As I noted in a previous post, it is
unremarkable for no record of a normal flesh-and-blood human being, who lived in the era before printing, to exist more than a thousand years later, especially if he lived in a region noted for tumultuous discontinuities in government.
Therefore, it's possible that Mohammed existed. I'm not going to accuse anyone who believes that he did of being deluded. The supernatural aspects of his life can easily be embellishments added to "make a good story better," as we Americans put it.
But supernatural embellishments are not merely accretions to Jesus's biography,
they are the essence of it. If he did not actually rise from the dead, then there's no point in perpetuating his legend!
As for Moses... As I've noted in other discussions, the entire story of the "bondage in Egypt" and the "wandering in the desert" is now regarded with intense skepticism. It's much more likely that the Jews in Egypt were simply what today we call "guest workers," recruited by the Pharaoh's managers to keep a project on schedule, paid whatever was considered a fair wage by despotic rulers in those days, and dismissed when the project was completed. Moses is a part of that exaggerated story and, like Jesus, supernatural embellishments are the meat-and-potatoes of his biography too. We don't doubt Moses's existence because we can't find his chiseled-in-stone birth certificate; we doubt it because everything that is written about that existence invokes the Rule of Laplace: Extraordinary assertions must be supported by extraordinary evidence before we are obliged to treat them with respect.

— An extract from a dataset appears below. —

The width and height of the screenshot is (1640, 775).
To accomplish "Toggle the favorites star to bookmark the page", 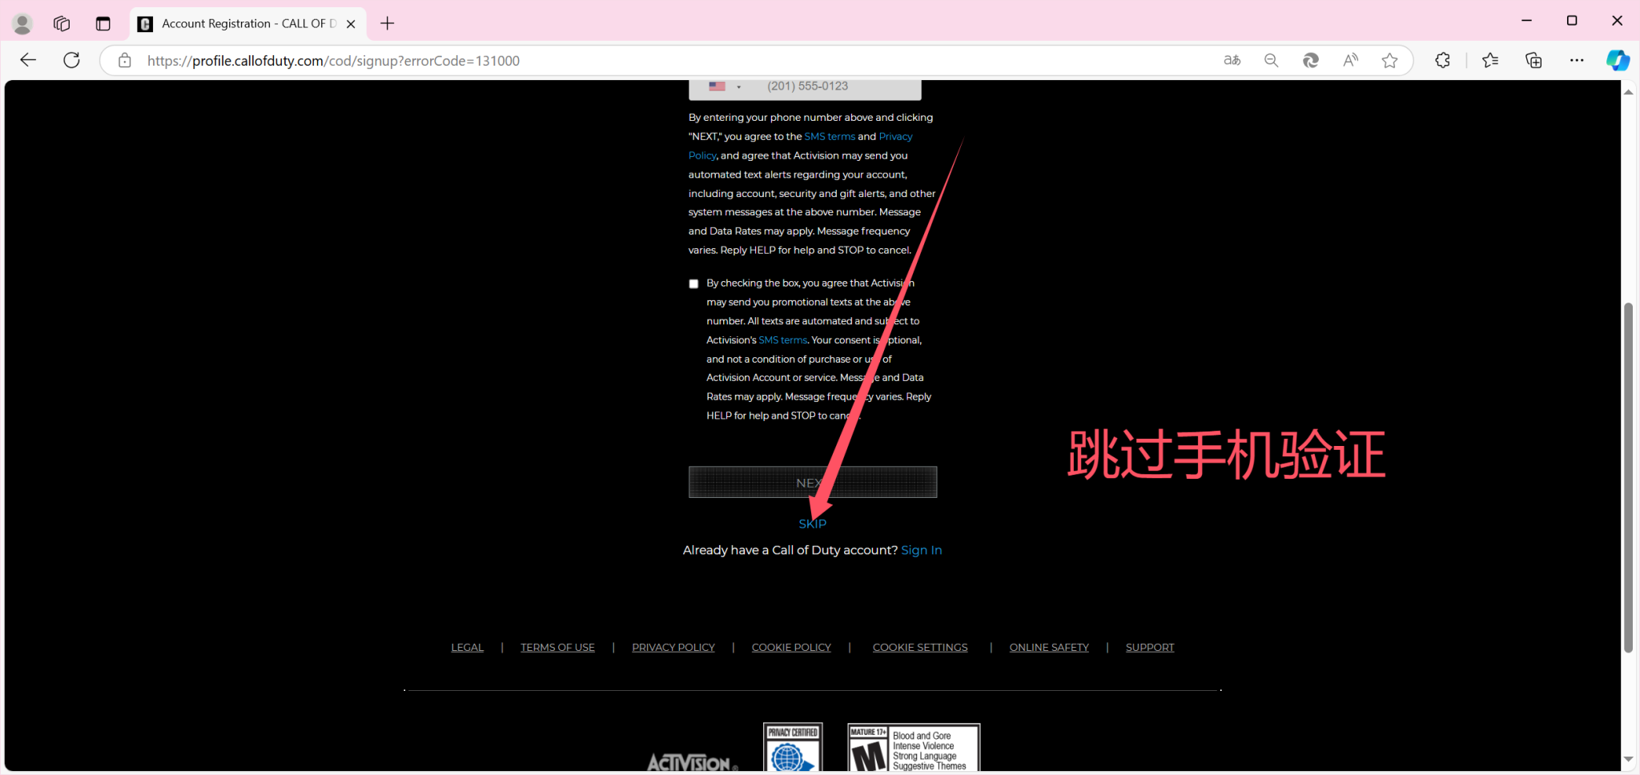I will point(1390,60).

Do you mean Jesus or Yashua.
The original Hebrew name is
יְהוֹשֻׁעַ , pronounced Ye-ho-shu-ah. It means "Yahweh delivers/rescues."
The Greeks transcribed this name as
Ἰησοῦς, transliterated Iesous and pronounced ye-SOOS. In Greek it's impossible to have an H in the middle of the word, so it vanished. Greek also lacks the phoneme we write as SH, so they changed it to S. I'm not quite sure why they added the S to the end of the name; perhaps to conform to the grammatical rules of their language.
The Romans were already familiar with the name Yehoshuah. In vernacular speech the first H had already been elided so it became Yoshuah. The Romans wrote this as Joshua, since they used Y to transliterate Greek
ypsilon, an umlauted vowel, whereas their J was the equivalent of our Y.
I would have expected the Romans to use their own name Joshua. But for reasons I don't understand, they borrowed the Greek equivalent ye-SOOS, which they spelled phonetically as Jesus. Notice that in modern Spanish the accent is still on the second syllable. We anglophones moved the accent to the first syllable because: A) The coincidental ending
-us makes it look like a normal Latin name and Latin names are not accented on the last syllable; and B) English is a Germanic language and we have a strong tendency to accent words on the first syllable.
Aramaic was the common language of the Middle East in biblical times (and for almost two thousand years after). Aramaic is a Semitic language, closely related to Hebrew and Arabic, and the Aramaic version of this name is Yeshua.
So to answer your question: Jesus, Iesous, Joshua, Yeshua and Yehoshuah are all different renderings of the same name in various languages.
What do you mean by Jesus myth ?
All of the extraordinary events in his life, which are unsupported by extraordinary evidence and therefore put us under no obligation to treat them with respect: the virgin birth, the walking on water, the loaves and the fishes, the resurrection, etc. The rude word for this kind of stuff is
bullshit, but a more polite way to refer to it is
a myth. This confers to it much more respect than it deserves, but still rejects all claims that it is literally true.
Myths are metaphors, and as scholars are quick to point out, a metaphor lies halfway between a truth and a lie.
What preposterous fairytale do you mean ?
The whole Bible. It is one long series of extraordinary assertions for which there is... not just
no extraordinary evidence, but
no respectable evidence of any kind at all!
Sure, it contains bits of factual history, but the majority of it is metaphors, or simply fiction created by the storytellers of the various eras.